I costi a carico del lavoratore
«Sempre facendo riferimento all’indagine prima citata, molti e molte hanno sottolineato che l’impresa non ha fornito alle persone i mezzi fisici per lavorare». La legge di riferimento, infatti, non obbliga le imprese a fornire la strumentazione o le utenze per poter lavorare a distanza, come la connessione a internet. Per questo, secondo la Segretaria, è necessario «che le imprese forniscano i mezzi adeguati per lavorare» e «il riconoscimento generalizzato dei ticket o buoni pasto». Così le spese derivanti da utenze, strumenti e pause pranzo, in mancanza di un accordo e a causa dell’emergenza, sono passate dal bilancio dell’azienda al portafoglio del lavoratore, senza che venisse previsto il rimborso delle spese necessarie per connettersi da casa. «In genere sono a carico del datore, ma questo dipende dagli accordi stipulati», dice Fabozzi. «Ce ne sono altri invece in cui il datore di lavoro concede lo svolgimento dell’attività lavorativa in modalità agile purché non prevedano dei costi, facendo in modo che le spese siano a carico del lavoratore».
Le difficoltà delle donne
Il decreto Rilancio prevede il lavoro agile per i genitori con figli di età inferiore ai 14 anni. Se da un parte dunque lo smart working nasce come una necessità dettata dal distanziamento sociale, per le famiglie si traduce anche nella possibilità di accudire i figli rimasti in casa come conseguenza della chiusura delle scuole. In questa situazione, ancora una volta, i lavoratori si confrontano con la sovrapposizione tra vita lavorativa e vita privata.
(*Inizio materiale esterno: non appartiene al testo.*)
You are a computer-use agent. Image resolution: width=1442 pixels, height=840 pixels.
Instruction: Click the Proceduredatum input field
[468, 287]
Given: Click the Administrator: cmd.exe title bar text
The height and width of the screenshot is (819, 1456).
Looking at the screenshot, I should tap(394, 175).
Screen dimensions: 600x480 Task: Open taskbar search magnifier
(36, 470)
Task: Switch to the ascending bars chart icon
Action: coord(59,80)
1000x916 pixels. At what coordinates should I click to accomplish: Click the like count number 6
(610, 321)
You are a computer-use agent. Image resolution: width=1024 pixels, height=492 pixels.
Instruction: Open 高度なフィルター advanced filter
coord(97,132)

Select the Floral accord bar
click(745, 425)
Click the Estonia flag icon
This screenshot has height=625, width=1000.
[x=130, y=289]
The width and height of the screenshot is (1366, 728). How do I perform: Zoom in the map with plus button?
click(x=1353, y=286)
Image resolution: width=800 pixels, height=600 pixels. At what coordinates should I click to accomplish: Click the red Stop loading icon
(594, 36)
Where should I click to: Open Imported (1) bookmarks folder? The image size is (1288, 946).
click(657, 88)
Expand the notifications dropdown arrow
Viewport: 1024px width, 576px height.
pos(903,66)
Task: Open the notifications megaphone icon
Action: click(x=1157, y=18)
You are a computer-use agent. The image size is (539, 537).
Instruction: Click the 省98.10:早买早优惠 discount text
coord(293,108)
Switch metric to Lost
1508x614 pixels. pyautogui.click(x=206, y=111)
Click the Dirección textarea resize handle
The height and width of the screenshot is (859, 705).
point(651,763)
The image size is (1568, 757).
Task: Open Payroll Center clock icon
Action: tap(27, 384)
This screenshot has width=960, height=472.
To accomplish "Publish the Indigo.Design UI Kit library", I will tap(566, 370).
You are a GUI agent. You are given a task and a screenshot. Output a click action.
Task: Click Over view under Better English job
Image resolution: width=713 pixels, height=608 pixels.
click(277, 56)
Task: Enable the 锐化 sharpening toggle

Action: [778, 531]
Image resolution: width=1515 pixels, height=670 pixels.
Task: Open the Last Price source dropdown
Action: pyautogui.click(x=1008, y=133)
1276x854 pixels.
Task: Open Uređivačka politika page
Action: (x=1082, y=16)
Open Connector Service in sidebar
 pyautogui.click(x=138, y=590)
Spesso i tempi non coincidono e, sopratutto per le donne, questa situazione provoca un effettivo aumento del carico lavorativo causato della somma tra smart working e lavoro domestico. Un problema che «attiene alla divisione del “lavoro di cura” e ai carichi di lavoro familiari, che in modo particolare nel nostro paese non sono ancora redistribuiti tra i generi», sostiene Elena Lattuada. «Il lavoro agile, che certamente ha favorito la “conciliazione”, anche se lo strumento non ha questo come unico scopo, non ha redistribuito il carico di lavoro familiare, pesando di più sulle donne lavoratrici. A questo si aggiunge la altrettanto nota di disparità di trattamento economico, a parità di mansione, tra uomini e donne, che certamente il lavoro agile non ha modificato».
Le nuove sfide
Sono passati ormai 50 anni dall’approvazione dello Statuto dei Lavoratori, la legge varata nel lontano 1970 che tutela i diritti del lavoro dipendente. Inutile dire che nel frattempo il mondo è cambiato. La globalizzazione, le nuove tecnologie, l’avvento di internet; sfide che catapultano il sindacato in una nuova dimensione, dove stare al passo con i tempi è l’obbligo per garantire le tutele necessarie ai lavoratori 2.0: dagli smart workers emersi dal Covid, ai ciclofattorini governati dall’algoritmo delle piattaforme di consegna a domicilio. «Anche per questo la Cgil ha presentato una propria proposta di legge», dice Elena Lattuada. Il rifermento è al nuovo Statuto del Lavoratori proposto dal Segretario Generale Maurizio Landini. «Riteniamo cioè che oltre alla contrattazione che deve sempre più estendere la propria sfera di applicabilità non solo al mondo del lavoro dipendente, serva una cornice legislativa che ricomprenda tutti coloro che lavorano, a prescindere dalla modalità con cui lo fanno», compresi gli smart workers.